Using the entries that follow, write out the line containing "Task: Select the '3 Cores @ 1.90 GHz' value", the line containing "Viewport: 1456px width, 819px height.", and every line between them, exactly and nothing else.

▶ **DATASET CONTENT**:
════

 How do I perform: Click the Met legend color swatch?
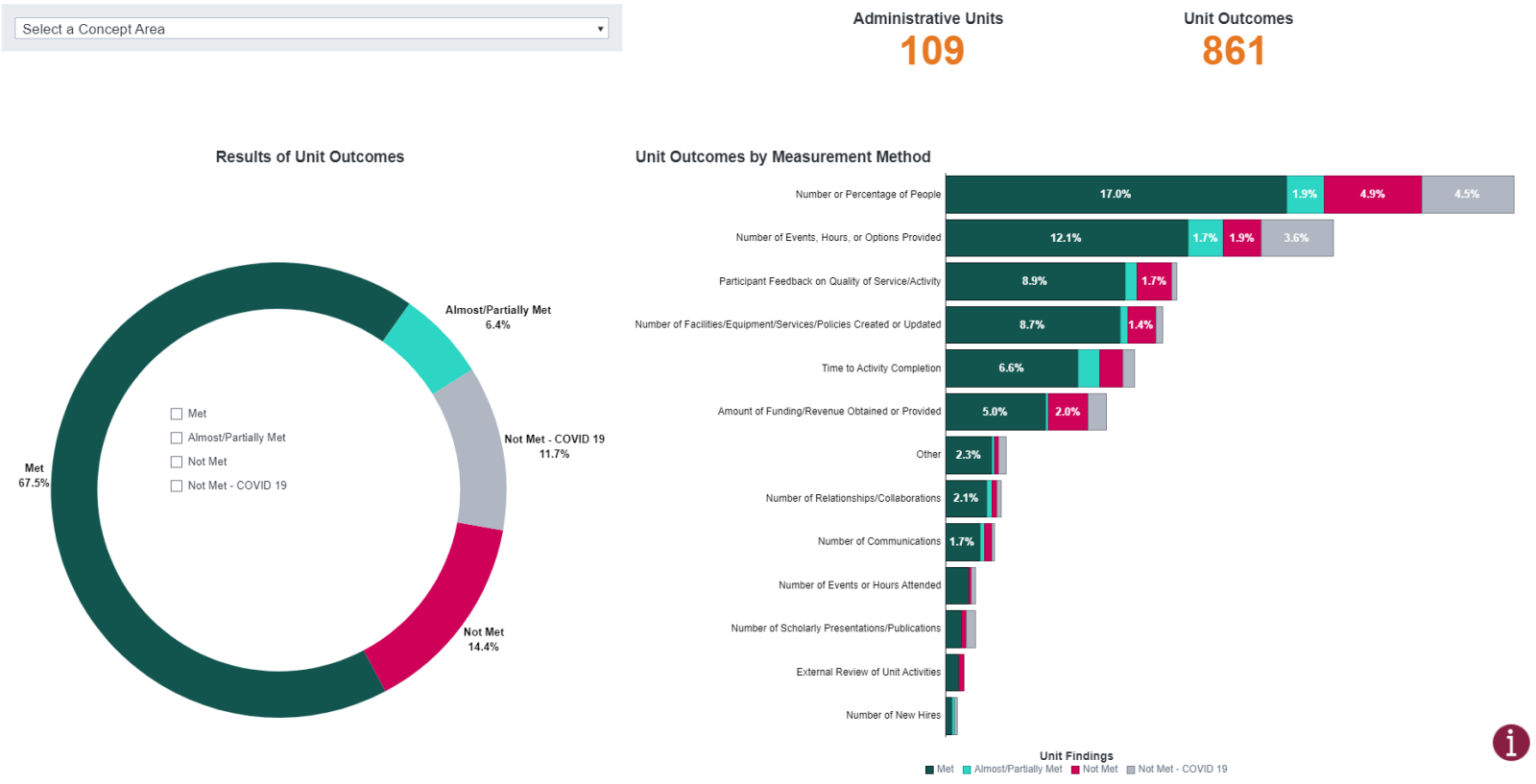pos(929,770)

════

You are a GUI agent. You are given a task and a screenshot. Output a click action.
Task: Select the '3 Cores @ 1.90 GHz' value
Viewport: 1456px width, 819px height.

════

▶ **RESULT BELOW**:
Task: Select the '3 Cores @ 1.90 GHz' value
Viewport: 1456px width, 819px height.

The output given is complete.